WORK REQUIRED >>
Repeat these records exactly, pictures excluded.

+ + +

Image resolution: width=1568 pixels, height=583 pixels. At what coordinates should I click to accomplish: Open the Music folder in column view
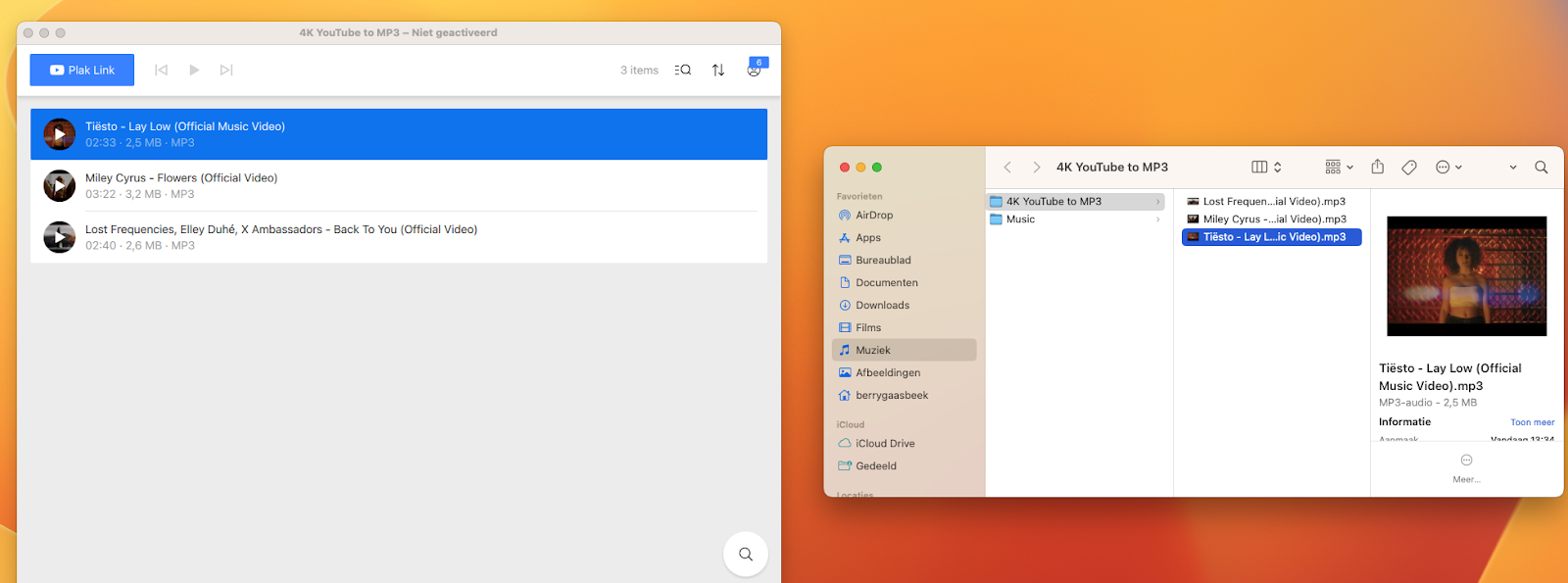point(1020,219)
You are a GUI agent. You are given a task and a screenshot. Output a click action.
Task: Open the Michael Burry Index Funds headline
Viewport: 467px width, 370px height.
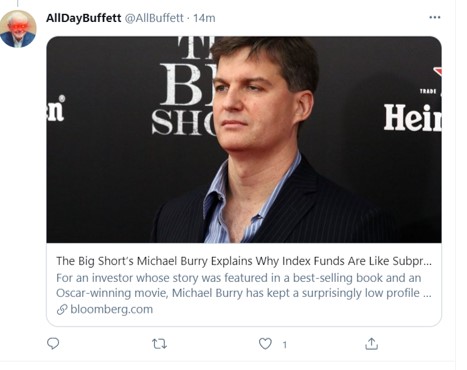click(244, 261)

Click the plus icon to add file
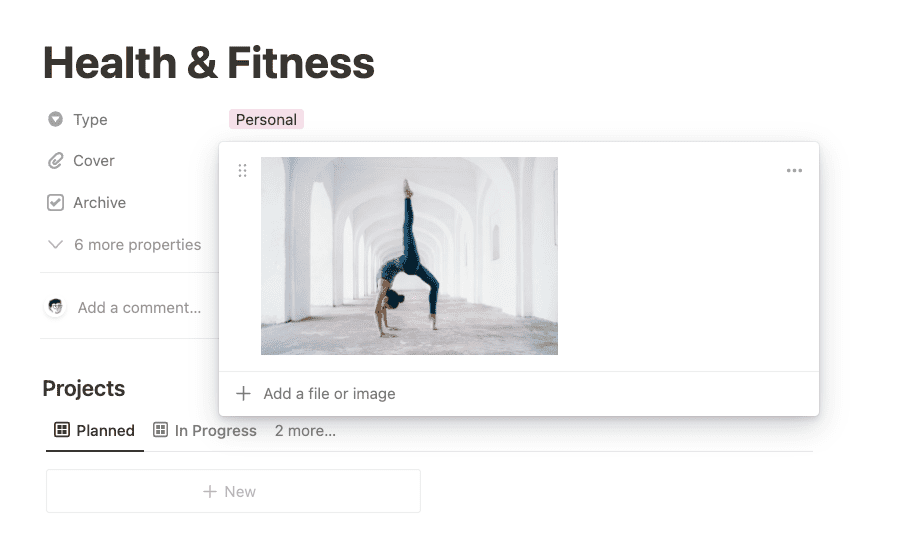[x=243, y=394]
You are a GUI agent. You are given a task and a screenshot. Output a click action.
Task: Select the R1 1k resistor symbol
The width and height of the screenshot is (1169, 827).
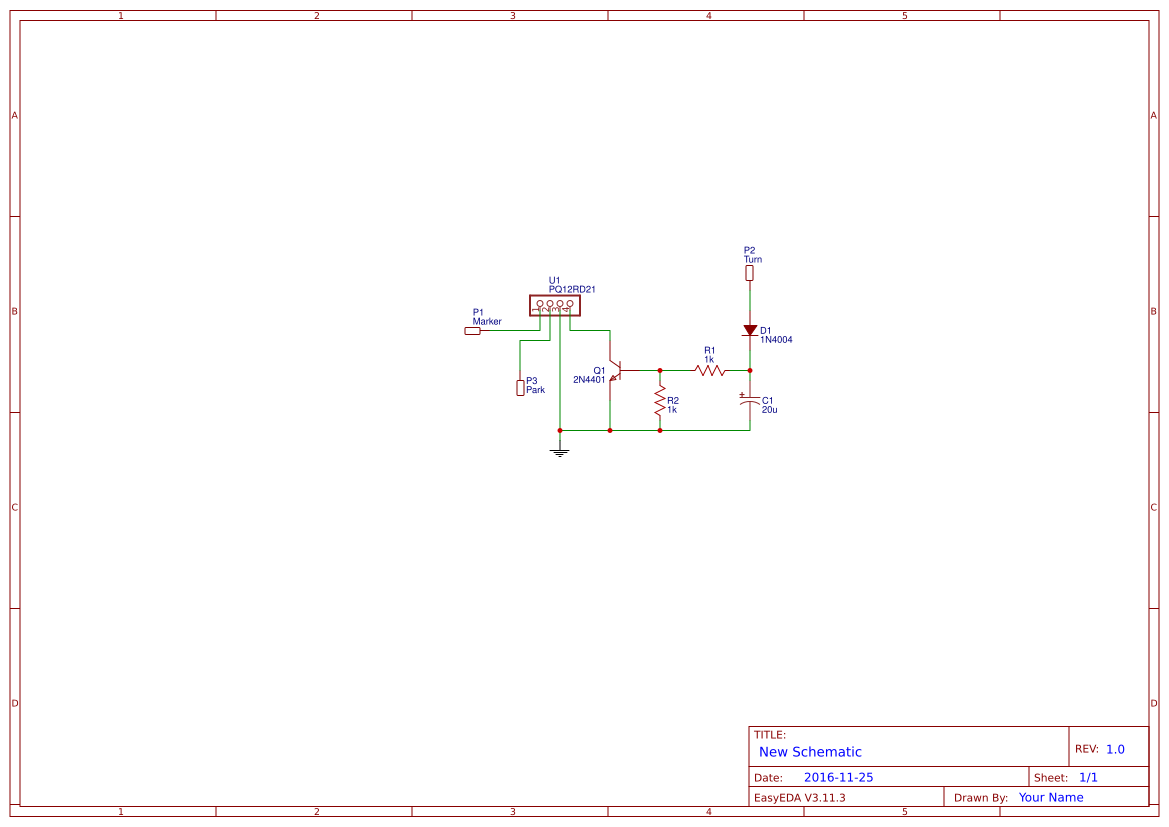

+ + +

EXERCISE RESULT >>
Image resolution: width=1568 pixels, height=583 pixels. At what coordinates should I click to accomplish: Open the Music folder in column view
point(1020,219)
You are a GUI agent. You are given a task and a screenshot. Output a click action.
Task: Open the Michael Burry Index Funds headline
Viewport: 467px width, 370px height.
click(244, 261)

Click the plus icon to add file
[x=243, y=394]
You are a GUI agent. You are given a task and a screenshot. Output a click action.
Task: Select the R1 1k resistor symbol
The width and height of the screenshot is (1169, 827).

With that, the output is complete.